Varied Global & National Interests
· The nations will have to infuse capital to realize OSOWOG. This will hinder the progress of the project
· Any geopolitical tussle between member nations will lead to destabilize the whole project
· India by itself has multiple states, and multiple states lead to different policy frameworks. So clean energy developers have to deal with various laws and regulations
· It is debated that the project will hinder the purpose of the on going Aatmanirbhar Bharat (Self-dependent India) vision, as it leads to share energy with other nations
· A grid needs a constant baseload, so maintaining grid stability would be difficult as power comes from varied sources.
China is already functioning with its indigenous grid sharing model GEIDCO which links the nations in Asia, Europe, and Africa. And with its sizeable producing capacity of solar power, the existence and development of OSOWOG can be hindered.
· A global network of the grid is very susceptible to accidents, weather, and wide enough to disrupt the supply on a mass scale.
· The grid can also be proved prone to cyber-attacks and to calculate cost-sharing would be more difficult.
· Despite these hurdles, the OSOWOG project has a vision and resources to become a trendsetter globally. If we laid eyes on the global platform, we could see some successful projects on a common grid-like Viking Link.

———

#### [WORK TO COMPLETE]
a) Print the passage on the hurdles facing OSOWOG between "Varied Global &" and "from varied sources.", inclusive.
b) Carry on the passage on the hurdles facing OSOWOG from the point where it stops.
The material is not needed.

#### [DATASET SECTION]
———

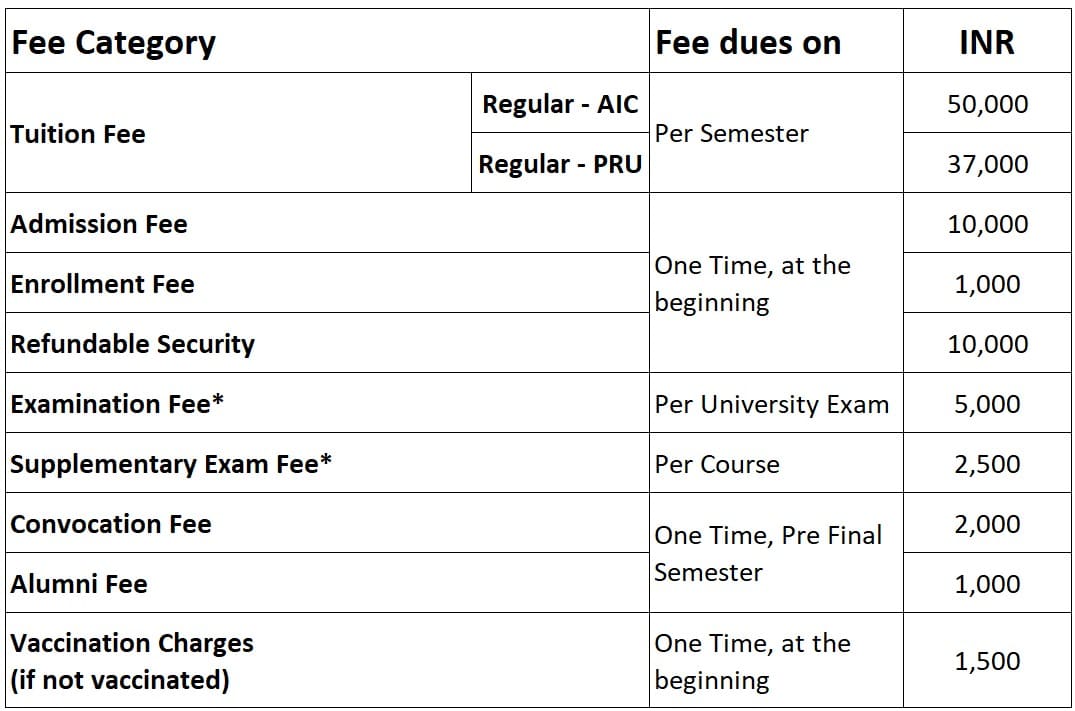Click the Regular - AIC cell
Viewport: 1075px width, 711px height.
(560, 103)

———

#### [ANSWERS FOR THE EXERCISE]
a)
Varied Global & National Interests
· The nations will have to infuse capital to realize OSOWOG. This will hinder the progress of the project
· Any geopolitical tussle between member nations will lead to destabilize the whole project
· India by itself has multiple states, and multiple states lead to different policy frameworks. So clean energy developers have to deal with various laws and regulations
· It is debated that the project will hinder the purpose of the on going Aatmanirbhar Bharat (Self-dependent India) vision, as it leads to share energy with other nations
· A grid needs a constant baseload, so maintaining grid stability would be difficult as power comes from varied sources.

b)
It is a 760 km-long underwater transmission link between the UK and Denmark. In a significant breakthrough, it is proposed to transmit 1,400 MW High Voltage Direct Current (HVDC) and is expected to start by 2023. OSOWOG can also achieve success of this magnitude if it involves robust regulatory institutions like European Union and regional cooperation. Anyways, if India is committed to reach Net-Zero emission by 2070, the success of this project is of utmost importance. To do so, India would need over 5600 GW of Solar Power Capacity, as per COUNCIL ON ENERGY, ENVIRONMENT AND WATER (CEEW). And it is only possible when ambitious projects like OSOWOG will get success. So what is the need of the hour to make OSOWOG successful? Well, the answer lies in hindrances. For OSOWOG to shine, such limitations must part. First, there has to be a constant balance between regional and global cooperation. To do so, all the participating nations look for institutional mechanisms and regulatory bodies that are stable and follow open-market policies. The cog in the wheel approach must be discarded, and no country can dominate others, , irrespective of its producing capacity and capital might.
The Way to Conclusion
Through OSOWOG, the key is to make renewable energy systems globally accessible through regional and global interconnected grids. And if all the stakeholders espouse mutual interest, it mitigates the overall cost, pave the way for higher efficiency and sustainability. The green initiative may also pave the way for spillover, especially for developing Asian and African economies. Through this, they can achieve last-mile energy connectivity, and saved capital can be allotted to other social causes. And if desired global collaboration is achieved, it will bring more investment into research and development.